• _DESCRIPTION OF THE TASK_
Somewhere below are a line with "SST – Sauveteur" and a later line with "Pope (297, 921)". Output exactly those lines and all lines between them.

• _SOURCE MATERIAL_
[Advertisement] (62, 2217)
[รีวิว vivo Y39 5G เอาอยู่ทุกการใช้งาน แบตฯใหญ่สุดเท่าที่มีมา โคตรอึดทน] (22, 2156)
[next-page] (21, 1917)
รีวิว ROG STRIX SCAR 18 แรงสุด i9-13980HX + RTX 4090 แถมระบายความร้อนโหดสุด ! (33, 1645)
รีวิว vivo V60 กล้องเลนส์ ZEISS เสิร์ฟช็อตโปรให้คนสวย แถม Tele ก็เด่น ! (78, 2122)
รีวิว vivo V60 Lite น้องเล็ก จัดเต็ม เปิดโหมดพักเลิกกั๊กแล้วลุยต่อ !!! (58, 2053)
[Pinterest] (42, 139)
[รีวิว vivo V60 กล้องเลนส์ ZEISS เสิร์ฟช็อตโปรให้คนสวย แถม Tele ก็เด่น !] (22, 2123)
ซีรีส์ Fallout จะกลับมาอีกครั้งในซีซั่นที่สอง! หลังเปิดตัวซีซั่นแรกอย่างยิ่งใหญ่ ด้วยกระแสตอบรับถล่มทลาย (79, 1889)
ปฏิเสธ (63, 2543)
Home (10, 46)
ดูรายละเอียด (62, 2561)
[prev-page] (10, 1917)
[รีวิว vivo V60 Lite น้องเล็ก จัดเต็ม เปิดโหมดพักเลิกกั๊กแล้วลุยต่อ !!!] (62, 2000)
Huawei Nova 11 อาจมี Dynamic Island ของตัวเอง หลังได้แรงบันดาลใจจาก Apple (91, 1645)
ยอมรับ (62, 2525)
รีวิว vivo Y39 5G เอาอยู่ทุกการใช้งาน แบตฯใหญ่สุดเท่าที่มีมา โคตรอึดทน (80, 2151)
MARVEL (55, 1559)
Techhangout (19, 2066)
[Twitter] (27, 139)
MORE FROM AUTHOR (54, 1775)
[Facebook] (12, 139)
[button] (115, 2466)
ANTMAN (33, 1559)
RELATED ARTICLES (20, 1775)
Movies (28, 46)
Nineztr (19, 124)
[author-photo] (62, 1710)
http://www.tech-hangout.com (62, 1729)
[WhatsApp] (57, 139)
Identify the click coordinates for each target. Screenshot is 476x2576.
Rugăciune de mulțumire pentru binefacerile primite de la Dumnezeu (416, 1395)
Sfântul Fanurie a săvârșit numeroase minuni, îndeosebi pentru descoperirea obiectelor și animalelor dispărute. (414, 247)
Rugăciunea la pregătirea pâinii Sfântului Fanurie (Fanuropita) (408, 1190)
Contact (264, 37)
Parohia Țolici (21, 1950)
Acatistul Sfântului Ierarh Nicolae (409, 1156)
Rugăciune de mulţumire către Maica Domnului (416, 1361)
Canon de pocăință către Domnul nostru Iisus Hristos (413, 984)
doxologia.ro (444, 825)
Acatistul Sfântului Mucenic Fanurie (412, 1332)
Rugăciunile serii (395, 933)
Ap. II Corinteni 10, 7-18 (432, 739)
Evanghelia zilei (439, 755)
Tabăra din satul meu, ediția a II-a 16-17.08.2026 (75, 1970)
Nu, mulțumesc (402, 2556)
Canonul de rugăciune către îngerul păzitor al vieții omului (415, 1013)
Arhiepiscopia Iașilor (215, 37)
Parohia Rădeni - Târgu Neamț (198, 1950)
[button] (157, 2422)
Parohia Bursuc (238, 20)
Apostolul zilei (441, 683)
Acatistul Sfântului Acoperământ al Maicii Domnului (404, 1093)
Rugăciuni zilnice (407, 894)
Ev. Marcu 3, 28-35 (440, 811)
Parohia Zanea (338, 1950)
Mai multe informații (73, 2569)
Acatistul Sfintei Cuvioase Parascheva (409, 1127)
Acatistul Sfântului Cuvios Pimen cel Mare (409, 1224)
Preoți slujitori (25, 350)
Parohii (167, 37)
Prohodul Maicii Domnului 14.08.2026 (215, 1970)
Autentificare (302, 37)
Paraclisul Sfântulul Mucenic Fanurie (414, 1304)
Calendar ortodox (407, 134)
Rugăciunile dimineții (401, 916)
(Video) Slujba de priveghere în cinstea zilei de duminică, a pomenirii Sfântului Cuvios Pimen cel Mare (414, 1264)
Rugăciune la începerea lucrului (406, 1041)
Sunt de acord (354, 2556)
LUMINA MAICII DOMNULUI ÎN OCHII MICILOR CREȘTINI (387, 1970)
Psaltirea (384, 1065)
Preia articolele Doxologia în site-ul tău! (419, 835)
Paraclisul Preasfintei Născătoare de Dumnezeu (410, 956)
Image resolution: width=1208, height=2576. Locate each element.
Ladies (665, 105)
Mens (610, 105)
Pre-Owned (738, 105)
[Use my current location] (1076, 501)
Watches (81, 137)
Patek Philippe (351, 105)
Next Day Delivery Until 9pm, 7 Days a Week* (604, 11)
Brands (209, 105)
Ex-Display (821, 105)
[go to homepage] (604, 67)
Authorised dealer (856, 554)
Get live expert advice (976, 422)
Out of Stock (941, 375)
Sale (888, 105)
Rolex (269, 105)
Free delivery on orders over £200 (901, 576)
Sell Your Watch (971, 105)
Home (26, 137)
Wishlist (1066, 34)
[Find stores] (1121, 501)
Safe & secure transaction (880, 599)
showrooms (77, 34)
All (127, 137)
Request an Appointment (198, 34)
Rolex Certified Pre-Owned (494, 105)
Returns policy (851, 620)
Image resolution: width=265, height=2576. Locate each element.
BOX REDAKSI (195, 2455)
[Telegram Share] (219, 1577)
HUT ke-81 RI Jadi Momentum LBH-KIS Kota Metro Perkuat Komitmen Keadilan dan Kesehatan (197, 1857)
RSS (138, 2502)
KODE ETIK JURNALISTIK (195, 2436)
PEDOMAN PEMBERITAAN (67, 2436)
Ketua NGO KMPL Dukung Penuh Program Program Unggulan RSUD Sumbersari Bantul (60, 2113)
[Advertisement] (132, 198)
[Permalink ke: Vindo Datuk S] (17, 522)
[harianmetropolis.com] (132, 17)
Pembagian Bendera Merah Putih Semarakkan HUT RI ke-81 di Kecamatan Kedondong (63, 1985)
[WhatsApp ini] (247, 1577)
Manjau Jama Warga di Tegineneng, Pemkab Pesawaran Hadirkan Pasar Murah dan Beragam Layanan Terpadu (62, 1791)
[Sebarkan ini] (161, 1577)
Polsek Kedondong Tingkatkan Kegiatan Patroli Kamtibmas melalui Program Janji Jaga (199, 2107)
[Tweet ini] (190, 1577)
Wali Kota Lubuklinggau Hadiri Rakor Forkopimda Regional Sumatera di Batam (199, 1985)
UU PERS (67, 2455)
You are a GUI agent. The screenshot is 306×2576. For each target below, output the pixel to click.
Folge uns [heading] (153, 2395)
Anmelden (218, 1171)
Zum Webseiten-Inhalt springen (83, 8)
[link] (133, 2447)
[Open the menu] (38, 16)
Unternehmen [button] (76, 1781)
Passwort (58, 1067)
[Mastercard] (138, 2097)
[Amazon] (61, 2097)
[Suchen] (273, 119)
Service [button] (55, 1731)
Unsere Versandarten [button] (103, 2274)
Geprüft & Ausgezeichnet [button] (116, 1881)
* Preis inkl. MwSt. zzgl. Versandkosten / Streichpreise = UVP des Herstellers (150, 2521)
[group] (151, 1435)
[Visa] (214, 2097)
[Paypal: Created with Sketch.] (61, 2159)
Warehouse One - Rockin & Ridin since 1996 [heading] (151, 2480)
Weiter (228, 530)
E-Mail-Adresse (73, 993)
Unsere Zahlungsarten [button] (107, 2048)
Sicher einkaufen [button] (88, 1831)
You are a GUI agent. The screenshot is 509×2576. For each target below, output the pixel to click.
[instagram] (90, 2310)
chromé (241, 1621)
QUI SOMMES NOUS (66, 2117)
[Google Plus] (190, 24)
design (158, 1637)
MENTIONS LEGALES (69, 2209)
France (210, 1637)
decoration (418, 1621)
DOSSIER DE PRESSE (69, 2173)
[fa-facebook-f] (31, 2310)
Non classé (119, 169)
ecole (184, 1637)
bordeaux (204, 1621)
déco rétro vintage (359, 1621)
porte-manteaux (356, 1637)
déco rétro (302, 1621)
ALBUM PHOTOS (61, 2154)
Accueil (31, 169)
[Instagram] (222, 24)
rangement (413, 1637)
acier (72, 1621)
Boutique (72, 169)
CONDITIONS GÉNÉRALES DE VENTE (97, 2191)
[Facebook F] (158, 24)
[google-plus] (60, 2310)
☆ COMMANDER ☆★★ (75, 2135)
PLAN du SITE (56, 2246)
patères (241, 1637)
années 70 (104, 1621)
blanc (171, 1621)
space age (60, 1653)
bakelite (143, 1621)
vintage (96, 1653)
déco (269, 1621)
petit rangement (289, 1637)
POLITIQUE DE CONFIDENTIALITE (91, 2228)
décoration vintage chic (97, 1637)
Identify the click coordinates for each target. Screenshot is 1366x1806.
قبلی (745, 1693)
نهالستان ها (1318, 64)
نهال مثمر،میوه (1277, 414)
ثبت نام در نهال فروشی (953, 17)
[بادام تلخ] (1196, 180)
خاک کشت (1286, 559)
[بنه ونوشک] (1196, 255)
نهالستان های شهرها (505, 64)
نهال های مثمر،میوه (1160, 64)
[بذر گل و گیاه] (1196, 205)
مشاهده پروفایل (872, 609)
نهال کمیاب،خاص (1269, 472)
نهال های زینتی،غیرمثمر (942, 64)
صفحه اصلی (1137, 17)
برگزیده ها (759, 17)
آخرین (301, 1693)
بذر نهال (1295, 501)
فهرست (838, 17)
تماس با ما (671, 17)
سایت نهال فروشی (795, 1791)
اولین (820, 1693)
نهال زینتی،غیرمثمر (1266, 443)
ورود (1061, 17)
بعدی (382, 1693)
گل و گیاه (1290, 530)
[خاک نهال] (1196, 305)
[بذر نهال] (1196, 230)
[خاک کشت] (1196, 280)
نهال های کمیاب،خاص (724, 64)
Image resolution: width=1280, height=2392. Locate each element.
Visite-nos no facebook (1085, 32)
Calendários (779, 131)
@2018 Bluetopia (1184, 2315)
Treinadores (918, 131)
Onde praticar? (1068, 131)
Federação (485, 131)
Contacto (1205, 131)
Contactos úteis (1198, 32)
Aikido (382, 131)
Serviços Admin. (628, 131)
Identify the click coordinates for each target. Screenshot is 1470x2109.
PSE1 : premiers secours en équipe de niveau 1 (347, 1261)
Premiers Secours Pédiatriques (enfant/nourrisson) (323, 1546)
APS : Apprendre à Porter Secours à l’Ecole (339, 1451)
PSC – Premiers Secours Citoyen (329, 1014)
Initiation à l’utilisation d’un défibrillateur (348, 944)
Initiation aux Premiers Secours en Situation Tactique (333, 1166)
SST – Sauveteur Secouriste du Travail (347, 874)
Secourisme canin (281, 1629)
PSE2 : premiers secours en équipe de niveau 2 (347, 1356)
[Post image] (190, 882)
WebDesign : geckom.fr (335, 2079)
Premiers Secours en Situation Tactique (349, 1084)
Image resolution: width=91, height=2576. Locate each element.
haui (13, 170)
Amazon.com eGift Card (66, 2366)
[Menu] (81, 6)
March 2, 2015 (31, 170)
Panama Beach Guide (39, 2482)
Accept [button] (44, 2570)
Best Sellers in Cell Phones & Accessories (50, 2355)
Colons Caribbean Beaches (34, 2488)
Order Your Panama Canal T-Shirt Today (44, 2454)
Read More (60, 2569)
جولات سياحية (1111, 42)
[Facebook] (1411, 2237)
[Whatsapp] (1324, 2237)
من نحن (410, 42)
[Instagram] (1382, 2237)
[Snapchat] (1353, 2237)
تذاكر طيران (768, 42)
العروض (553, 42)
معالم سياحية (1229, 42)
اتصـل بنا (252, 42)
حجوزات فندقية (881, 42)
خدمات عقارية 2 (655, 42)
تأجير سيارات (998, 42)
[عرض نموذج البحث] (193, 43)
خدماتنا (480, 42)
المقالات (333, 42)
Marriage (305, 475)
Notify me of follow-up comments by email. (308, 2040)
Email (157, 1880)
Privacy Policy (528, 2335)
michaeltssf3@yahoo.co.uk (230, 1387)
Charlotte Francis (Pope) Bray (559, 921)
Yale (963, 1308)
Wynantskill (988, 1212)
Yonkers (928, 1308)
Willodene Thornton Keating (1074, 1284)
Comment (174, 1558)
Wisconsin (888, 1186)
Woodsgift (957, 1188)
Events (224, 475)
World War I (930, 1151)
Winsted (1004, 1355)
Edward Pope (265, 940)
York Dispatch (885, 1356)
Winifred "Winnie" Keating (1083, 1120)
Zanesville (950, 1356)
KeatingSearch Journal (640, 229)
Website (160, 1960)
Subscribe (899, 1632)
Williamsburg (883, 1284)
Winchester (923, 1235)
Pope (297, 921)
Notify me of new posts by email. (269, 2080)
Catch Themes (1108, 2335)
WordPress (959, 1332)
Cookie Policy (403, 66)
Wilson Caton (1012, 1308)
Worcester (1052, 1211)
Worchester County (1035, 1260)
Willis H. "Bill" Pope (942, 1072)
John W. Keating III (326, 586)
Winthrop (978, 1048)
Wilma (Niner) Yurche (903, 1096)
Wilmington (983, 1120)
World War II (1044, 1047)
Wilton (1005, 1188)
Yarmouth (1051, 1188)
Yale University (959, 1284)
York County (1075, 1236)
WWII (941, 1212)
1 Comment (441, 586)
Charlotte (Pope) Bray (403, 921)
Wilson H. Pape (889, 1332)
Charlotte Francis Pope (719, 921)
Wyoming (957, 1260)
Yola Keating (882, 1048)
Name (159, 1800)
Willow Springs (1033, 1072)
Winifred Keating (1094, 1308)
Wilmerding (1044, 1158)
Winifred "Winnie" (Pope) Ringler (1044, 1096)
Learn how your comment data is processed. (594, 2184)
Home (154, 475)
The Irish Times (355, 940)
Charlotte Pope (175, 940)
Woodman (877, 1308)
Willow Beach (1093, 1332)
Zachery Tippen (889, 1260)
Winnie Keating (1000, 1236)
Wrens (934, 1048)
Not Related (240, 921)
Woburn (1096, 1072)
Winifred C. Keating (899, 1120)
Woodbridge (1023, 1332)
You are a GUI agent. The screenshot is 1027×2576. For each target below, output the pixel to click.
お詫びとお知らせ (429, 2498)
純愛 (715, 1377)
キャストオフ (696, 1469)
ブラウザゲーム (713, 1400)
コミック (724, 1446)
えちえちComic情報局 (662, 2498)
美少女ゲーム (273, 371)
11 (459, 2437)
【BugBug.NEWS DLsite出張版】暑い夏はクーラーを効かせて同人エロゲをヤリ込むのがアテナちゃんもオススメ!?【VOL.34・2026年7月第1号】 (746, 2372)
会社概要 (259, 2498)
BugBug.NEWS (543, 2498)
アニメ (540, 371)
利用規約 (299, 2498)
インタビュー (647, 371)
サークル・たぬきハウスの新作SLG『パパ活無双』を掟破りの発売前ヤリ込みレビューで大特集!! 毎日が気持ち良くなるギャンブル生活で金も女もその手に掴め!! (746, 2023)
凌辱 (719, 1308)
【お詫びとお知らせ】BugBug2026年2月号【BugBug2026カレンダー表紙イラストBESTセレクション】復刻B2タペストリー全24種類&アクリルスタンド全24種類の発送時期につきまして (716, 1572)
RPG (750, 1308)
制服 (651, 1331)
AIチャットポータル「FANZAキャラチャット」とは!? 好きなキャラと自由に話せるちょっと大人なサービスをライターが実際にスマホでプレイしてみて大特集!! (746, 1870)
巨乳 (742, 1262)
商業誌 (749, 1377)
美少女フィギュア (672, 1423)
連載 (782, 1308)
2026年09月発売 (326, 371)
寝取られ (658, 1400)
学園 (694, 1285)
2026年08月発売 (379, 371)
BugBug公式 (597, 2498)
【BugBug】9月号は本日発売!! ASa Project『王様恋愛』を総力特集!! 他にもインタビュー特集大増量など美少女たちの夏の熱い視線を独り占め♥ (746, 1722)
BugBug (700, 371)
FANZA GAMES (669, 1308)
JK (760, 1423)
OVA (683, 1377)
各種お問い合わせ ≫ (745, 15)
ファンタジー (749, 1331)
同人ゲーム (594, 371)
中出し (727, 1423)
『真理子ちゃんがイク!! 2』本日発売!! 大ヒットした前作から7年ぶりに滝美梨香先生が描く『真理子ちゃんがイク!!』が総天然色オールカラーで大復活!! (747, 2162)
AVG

• _SOLVED PROBLEM_
SST – Sauveteur Secouriste du Travail (347, 874)
Secourisme canin (281, 1629)
PSE2 : premiers secours en équipe de niveau 2 (347, 1356)
[Post image] (190, 882)
WebDesign : geckom.fr (335, 2079)
Premiers Secours en Situation Tactique (349, 1084)
Image resolution: width=91, height=2576. Locate each element.
haui (13, 170)
Amazon.com eGift Card (66, 2366)
[Menu] (81, 6)
March 2, 2015 (31, 170)
Panama Beach Guide (39, 2482)
Accept [button] (44, 2570)
Best Sellers in Cell Phones & Accessories (50, 2355)
Colons Caribbean Beaches (34, 2488)
Order Your Panama Canal T-Shirt Today (44, 2454)
Read More (60, 2569)
جولات سياحية (1111, 42)
[Facebook] (1411, 2237)
[Whatsapp] (1324, 2237)
من نحن (410, 42)
[Instagram] (1382, 2237)
[Snapchat] (1353, 2237)
تذاكر طيران (768, 42)
العروض (553, 42)
معالم سياحية (1229, 42)
اتصـل بنا (252, 42)
حجوزات فندقية (881, 42)
خدمات عقارية 2 (655, 42)
تأجير سيارات (998, 42)
[عرض نموذج البحث] (193, 43)
خدماتنا (480, 42)
المقالات (333, 42)
Marriage (305, 475)
Notify me of follow-up comments by email. (308, 2040)
Email (157, 1880)
Privacy Policy (528, 2335)
michaeltssf3@yahoo.co.uk (230, 1387)
Charlotte Francis (Pope) Bray (559, 921)
Yale (963, 1308)
Wynantskill (988, 1212)
Yonkers (928, 1308)
Willodene Thornton Keating (1074, 1284)
Comment (174, 1558)
Wisconsin (888, 1186)
Woodsgift (957, 1188)
Events (224, 475)
World War I (930, 1151)
Winsted (1004, 1355)
Edward Pope (265, 940)
York Dispatch (885, 1356)
Winifred "Winnie" Keating (1083, 1120)
Zanesville (950, 1356)
KeatingSearch Journal (640, 229)
Website (160, 1960)
Subscribe (899, 1632)
Williamsburg (883, 1284)
Winchester (923, 1235)
Pope (297, 921)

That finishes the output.